Verónica Gascón
Agencia Reforma

CIUDAD DE MÉXICO.- Las empresas deberán hacer una reingeniería interna para eliminar todo esquema de subcontratación y conservarlo sólo en obras y servicios especializados que no sean la actividad principal de la compañía.

Se eliminará la subcontratación externa, llamado outsourcing, y el esquema interno o insourcing, que comprende la creación de empresas del mismo grupo para la administración paralela de nómina.

Especialistas señalan que el insourcing es una de las prácticas más extendidas y para que las empresas puedan trasladar al personal a la nómina principal tendrán que hacer un procedimiento de sustitución patronal ante el IMSS.

La sustitución patronal es un acuerdo entre patrones o razones sociales para trasladar los trabajadores conservando sus derechos.

Las empresas tendrán tres meses, luego de entrar en vigor la reforma en materia de outsourcing, para migrar a los trabajadores bajo la figura de sustitución patronal, según el borrador de la iniciativa de modificación a la Ley Federal del Trabajo que discutirán Diputados.

Ricardo Martínez, abogado del despacho De la Vega & Martínez, explicó que bajo el esquema de insourcing, que opera en muchas de las grandes empresas, se crearon una o varias razones sociales dentro del mismo grupo para evitar el alto costo que significa el reparto de utilidades.

Con la reforma, se busca que los trabajadores de esas empresas sean absorbidos por la principal y formen parte de su nómina.

La empresa destino deberá reconocer los derechos laborales, incluyendo la antigüedad y riesgos de trabajo.

“Me parece poco ese plazo porque no sólo es pasar a los trabajadores, debe hacerse un análisis muy completo de objetos sociales, de la contratante y contratista”, consideró Martínez.

Cambio de fondo
Jorge Sales, abogado laboral de Sales Boyoli, expuso que los empleadores tendrán que hacer una reconfiguración integral de los planes de prestaciones para compensar el impacto que tendrá el repartir utilidades.

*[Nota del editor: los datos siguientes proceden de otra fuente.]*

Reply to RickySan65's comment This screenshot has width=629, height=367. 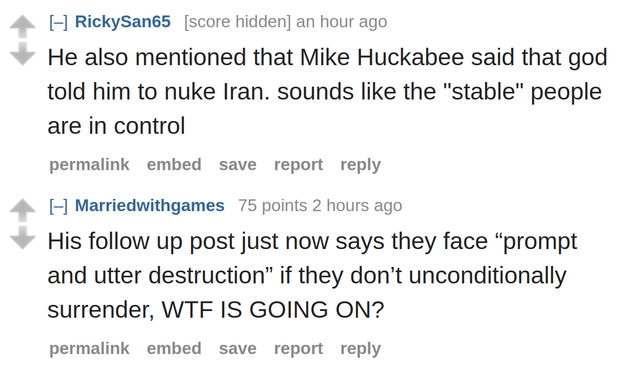[x=361, y=165]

“Los empleadores tendrán que reconfigurar prestaciones, tendrán que buscar cómo compensar el pago de utilidades que antes no hacían. Esto puede ser usando recursos de otras prestaciones de previsión social, como ayuda de alimentos, despensa o bonos”.

Para los expertos, estas reformas constituirán un reto para las pequeñas y medianas empresas, pues ahora deberán absorber al personal subcontratado y hacerlo partícipe de las utilidades.

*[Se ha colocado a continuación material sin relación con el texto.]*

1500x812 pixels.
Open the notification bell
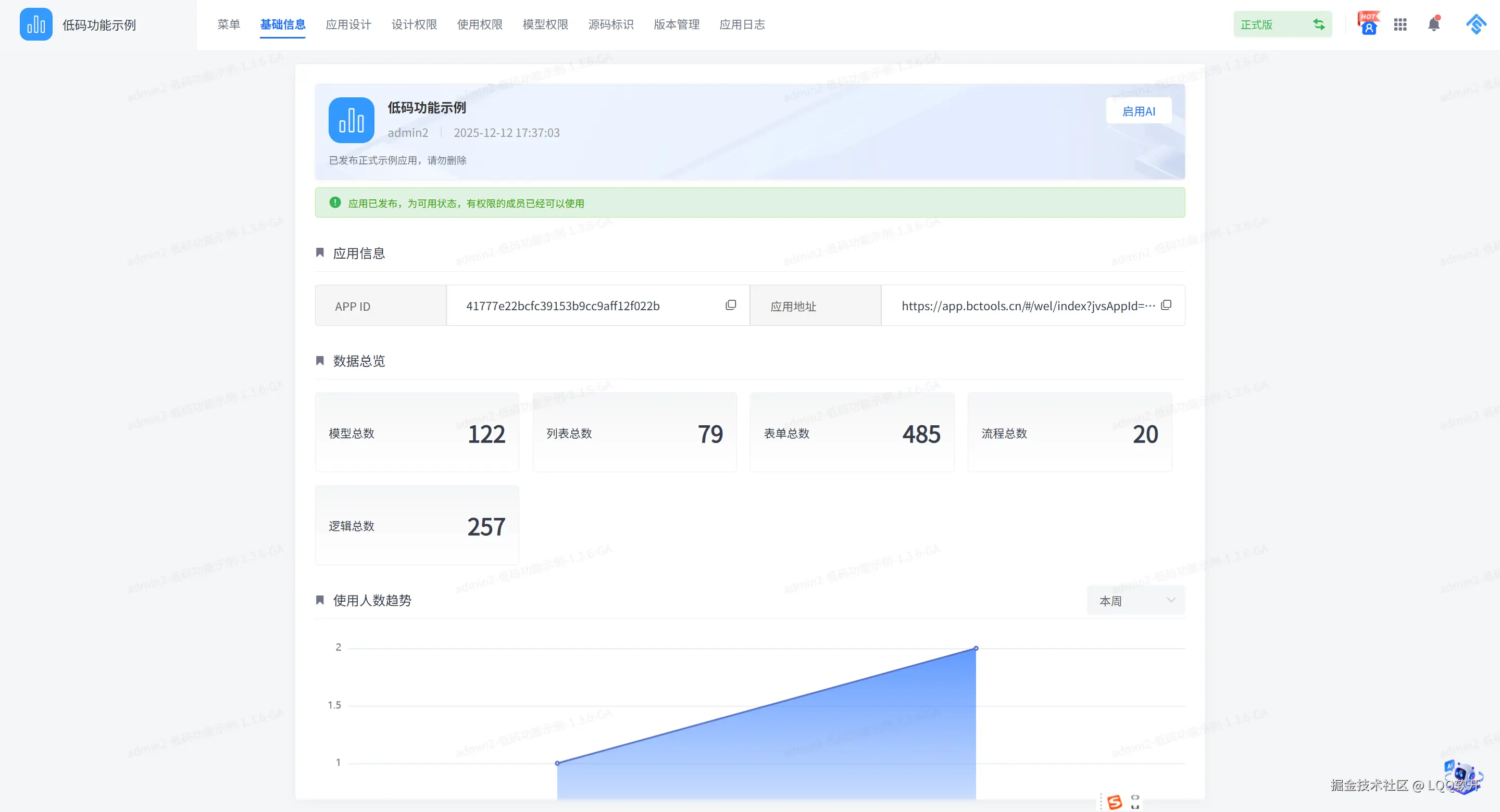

“Lo primero que van a requerir es que haya utilidad, será difícil con la carga del IMSS, Infonavit, teletrabajo, todas éstas que se le imponen al patrón y ahora que se registre como contratista en el IMSS es una burocracia que le genera más costos”, dijo Martínez.

Para Germán de la Garza, socio líder de servicios laborales en Deloitte, se está desatendiendo la situación de las empresas más pequeñas que no tienen posibilidad de dar utilidades.

“No se atiende a las pequeñas empresas cuya obligación de pagar 10 por ciento de reparto de utilidad, más otros gastos operativos, de seguridad social, impuestos, etcétera, en muchos casos puede resultar en que busquen formas de evadir la responsabilidad o incluso pudieran cerrar”, comentó.

Dijo que estas empresas pueden resentir los efectos de la reforma porque su margen de ganancia se pondrá en riesgo.